Active regions and the large-scale magnetic field of solar cycle 24

TL;DR

This study investigates how the longitudinal distribution of active regions influences the large-scale magnetic field of solar cycle 24, revealing non-random emergence patterns that reinforce the solar magnetic field.

Contribution

It introduces a method to quantify individual active regions' effects on the solar magnetic field using a surface flux transport model and vector sum analysis.

Findings

Active regions significantly affect the large-scale magnetic field.

Recurrent flux emergence in the southern hemisphere strengthened the magnetic field.

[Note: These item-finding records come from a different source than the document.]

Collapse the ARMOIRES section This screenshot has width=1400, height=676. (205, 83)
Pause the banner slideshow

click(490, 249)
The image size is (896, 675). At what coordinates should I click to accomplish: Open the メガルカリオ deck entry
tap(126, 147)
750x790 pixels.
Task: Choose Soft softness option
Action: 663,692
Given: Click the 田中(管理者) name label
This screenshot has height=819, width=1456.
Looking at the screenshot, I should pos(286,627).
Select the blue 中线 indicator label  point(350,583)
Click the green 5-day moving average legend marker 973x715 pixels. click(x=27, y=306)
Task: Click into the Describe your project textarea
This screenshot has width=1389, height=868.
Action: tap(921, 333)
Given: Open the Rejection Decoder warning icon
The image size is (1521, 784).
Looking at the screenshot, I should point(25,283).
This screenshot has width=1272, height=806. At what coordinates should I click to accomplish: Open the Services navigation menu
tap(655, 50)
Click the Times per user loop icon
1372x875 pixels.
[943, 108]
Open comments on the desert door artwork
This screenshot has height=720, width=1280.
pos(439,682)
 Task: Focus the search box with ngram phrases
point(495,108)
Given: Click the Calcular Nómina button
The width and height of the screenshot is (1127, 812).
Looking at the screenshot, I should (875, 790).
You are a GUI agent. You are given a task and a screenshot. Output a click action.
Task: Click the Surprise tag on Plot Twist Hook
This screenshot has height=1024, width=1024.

The longitudinal distribution of active regions is non-random, reinforcing the large-scale field.

Abstract

Most of the intracyclic variability in the large-scale solar magnetic field comes from the equatorial dipole component of the solar magnetic field. The equatorial dipole component is highly sensitive to the longitude distribution of the active regions. We quantify the effect of individual active regions on the large-scale solar magnetic field of the solar cycle 24. We study the effect of the longitude distribution of active regions on the strength of the large-scale dipole component. We used a surface flux transport (SFT) model to simulate the evolution of individual active regions and quantified their effect on the large-scale magnetic field using the recently developed vector sum method. We took advantage of the longitudinal translational invariance of the SFT model and compared the observed solar cycle 24 to the 10 000 simulations of the solar cycle 24 using randomized longitudinal source locations, but otherwise identical flux emergence. We find that taking into account both the axial and equatorial components of the vector sum characterizing the global solar magnetic field sets better constraints on the parameter space of the SFT model than, for example, using the axial dipole moment alone as an optimization metric. We studied the maximum of cycle 24 and identified the recurrent and localized flux emergence in the southern hemisphere as the main culprit behind the rapid strengthening of the large-scale magnetic field in late 2014. We find that during the declining phase of the solar cycle, the strength of the large-scale magnetic field stayed above the median level of randomized simulations (p < 0.027) for 42 subsequent. This indicates that the longitudinal distribution of active regions is not random and, rather, that it demonstrates a tendency for some regions to emerge at longitudes where their equatorial components reinforce the large-scale equatorial field.